About this task —
Identify all lines in the data containing the string "Línea". Copy them out.

[Dataset excerpts]

----------------

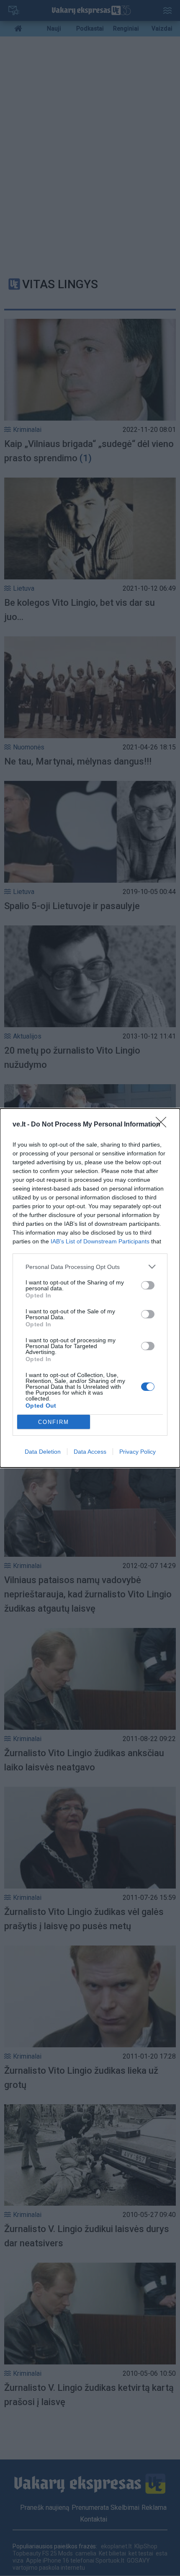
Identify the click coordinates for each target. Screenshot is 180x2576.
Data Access (90, 1451)
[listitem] (90, 1266)
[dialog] (90, 1288)
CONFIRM (53, 1422)
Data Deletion (43, 1451)
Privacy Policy (137, 1451)
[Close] (164, 1125)
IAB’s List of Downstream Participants (100, 1241)
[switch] (147, 1285)
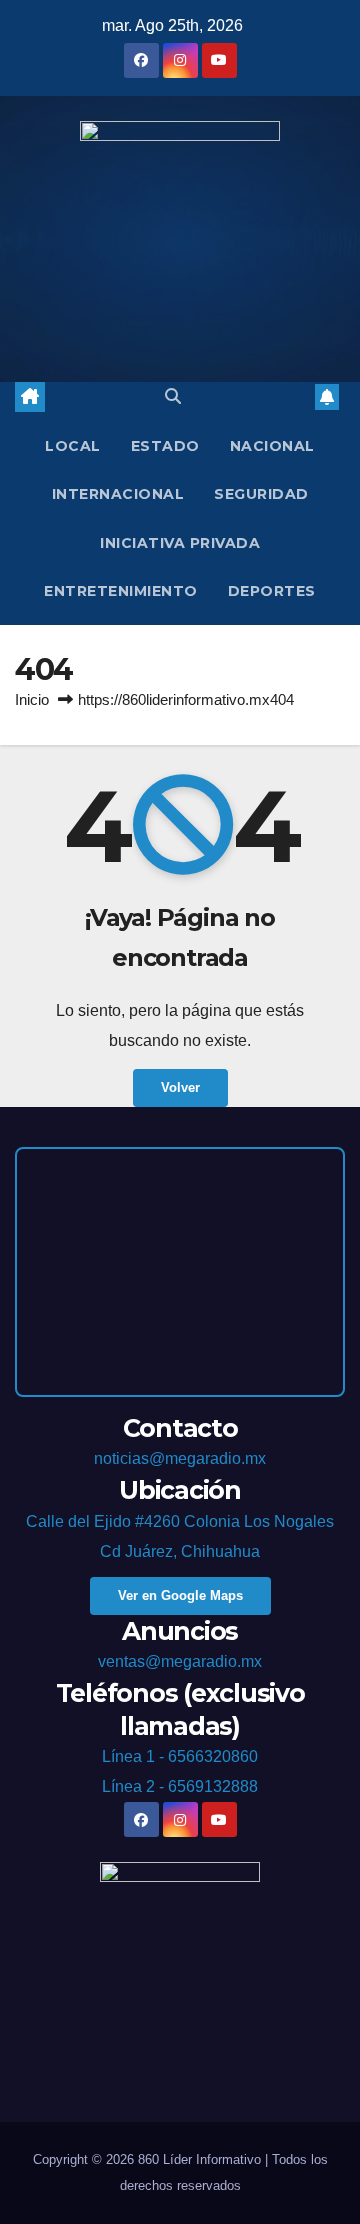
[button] (173, 396)
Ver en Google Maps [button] (180, 1595)
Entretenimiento (121, 591)
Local (73, 446)
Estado (165, 446)
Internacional (118, 494)
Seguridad (261, 494)
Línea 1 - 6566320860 (180, 1756)
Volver (180, 1087)
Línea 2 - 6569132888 (180, 1786)
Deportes (272, 591)
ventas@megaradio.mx (180, 1661)
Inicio (32, 699)
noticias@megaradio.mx (180, 1458)
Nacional (272, 446)
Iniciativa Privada (180, 543)
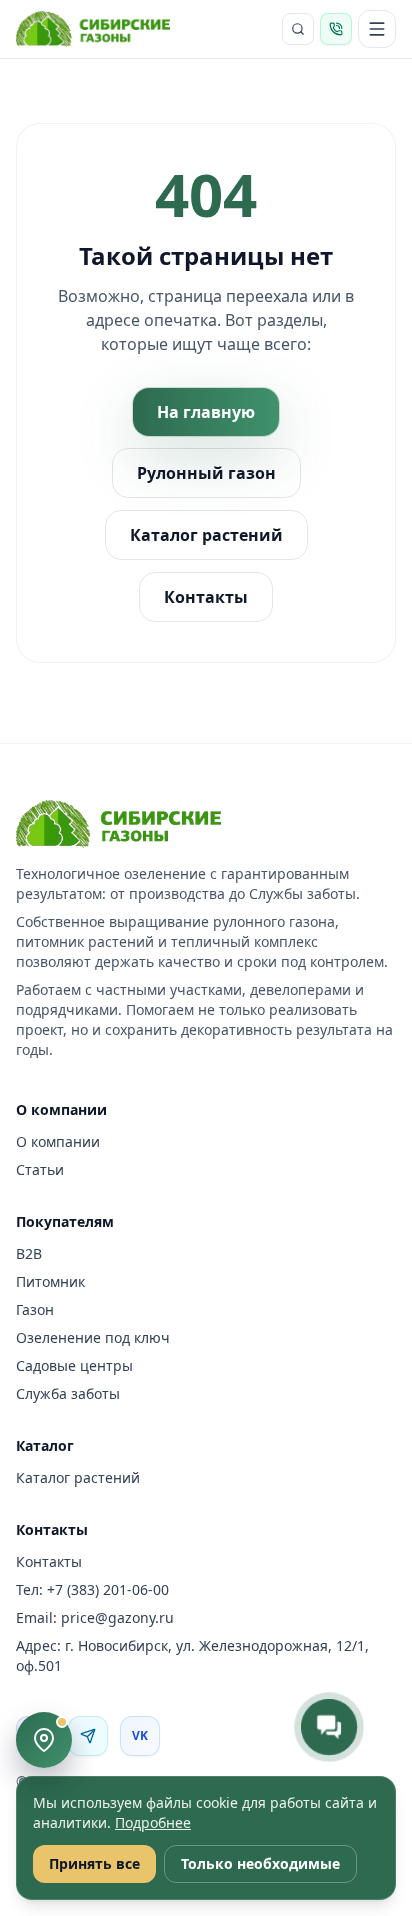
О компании (58, 1141)
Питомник (50, 1281)
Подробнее (153, 1822)
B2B (29, 1253)
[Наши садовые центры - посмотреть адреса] (44, 1740)
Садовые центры (74, 1365)
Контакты (206, 597)
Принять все (94, 1863)
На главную (206, 412)
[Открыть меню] (377, 29)
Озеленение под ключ (93, 1337)
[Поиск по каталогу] (298, 29)
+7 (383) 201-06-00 (108, 1589)
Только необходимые (260, 1863)
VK (140, 1735)
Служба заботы (68, 1393)
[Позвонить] (336, 29)
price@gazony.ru (117, 1617)
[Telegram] (88, 1736)
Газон (35, 1309)
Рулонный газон (206, 473)
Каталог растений (206, 535)
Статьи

----------------

Answer for this exercise —
Línea 1 - 6566320860 (180, 1756)
Línea 2 - 6569132888 (180, 1786)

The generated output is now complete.